I’m not really into finance, I’m not an economist, and I’m not trying to be Nate Silver, but I was messing around with some data and thought this was pretty interesting:
The blue line is based on the Wilshire 5000, which tracks the total market capitalization (share price times number of shares) of all publicly traded U.S.-based companies. Data points for both measures are as of the close of the fiscal year. The bright red dot is the projected national debt at the end of FY 2012, assuming no new budget deals are reached.
So…. what does it mean? Obviously the market cap of publically traded US companies have taken a hit while the debt has increased, but how does that sit in an historical context (i.e. the Great Depression, or perhaps the 1950s-60s).
I wonder if there’s an estimation of the value of non-publically traded companies out there.
Yeah, so? Any interpretation or opinions about the graph?
Are you saying the U.S. government currently owes more than the value of public companies? Or that there seems to be no relationship between value of public companies and the U.S. debt? Not sure what to make of this graph.
Also, a minor point, but as an economist, you’d probably want to normalize the debt measure somehow, usually by taking the ratio of debt to GDP. And maybe adjust the value of public companies for inflation.

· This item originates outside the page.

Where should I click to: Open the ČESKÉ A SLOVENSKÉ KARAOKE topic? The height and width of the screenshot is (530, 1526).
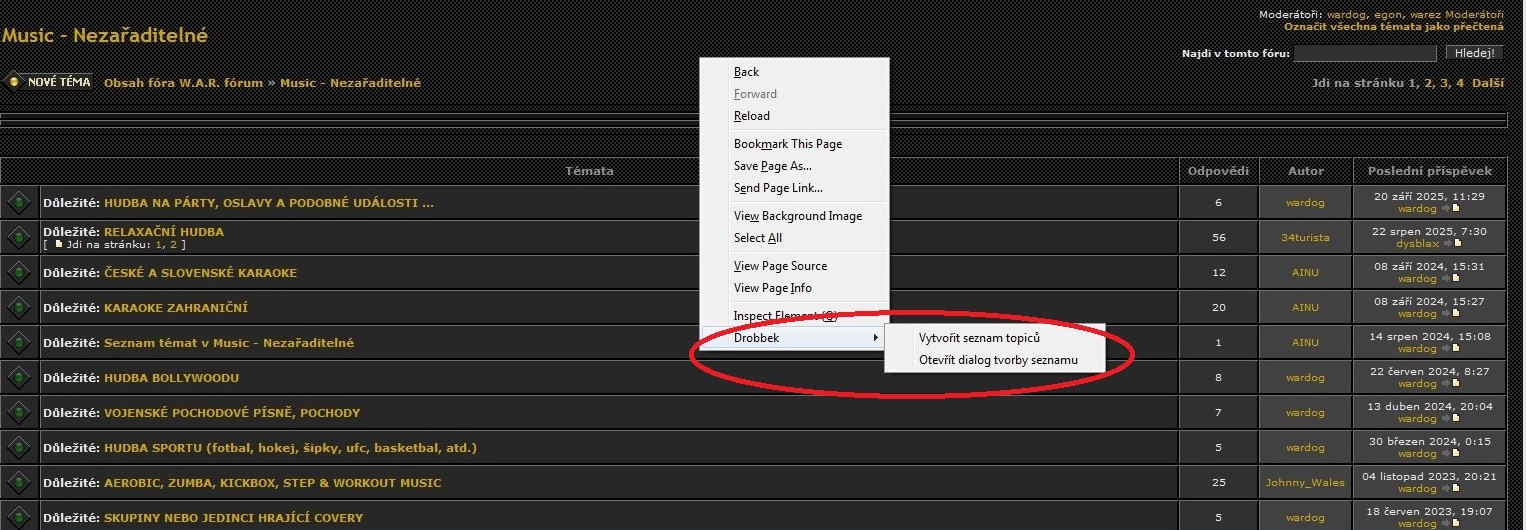point(200,273)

I mostly like it as an intuition pump about the scope of the debt. Most people have no tangible idea what 13 trillion means, and I’d guess that “larger than the value of the entire u.s. stock market” would be surprising to many.
And I kind of like the unadjusted quality: it keeps it accessible, and for comparison’s-sake, I don’t think it really matters.
the problem with the graph is that it doesn’t take historical context or size of the economy into account. contrary to what you say, most people react to $13 trillion not with “huh, waht does that mean?” but with “ZOMG!!!”
if you look at debt-to-gdp ratios throughout history, what we have right now isn’t all that out of line. during WWII we had debt that was 250% of GDP. what lessons do we glean from that factoid?
I don’t think that’s so much a “problem” with the graph as with one of the “lessons” people might infer from it.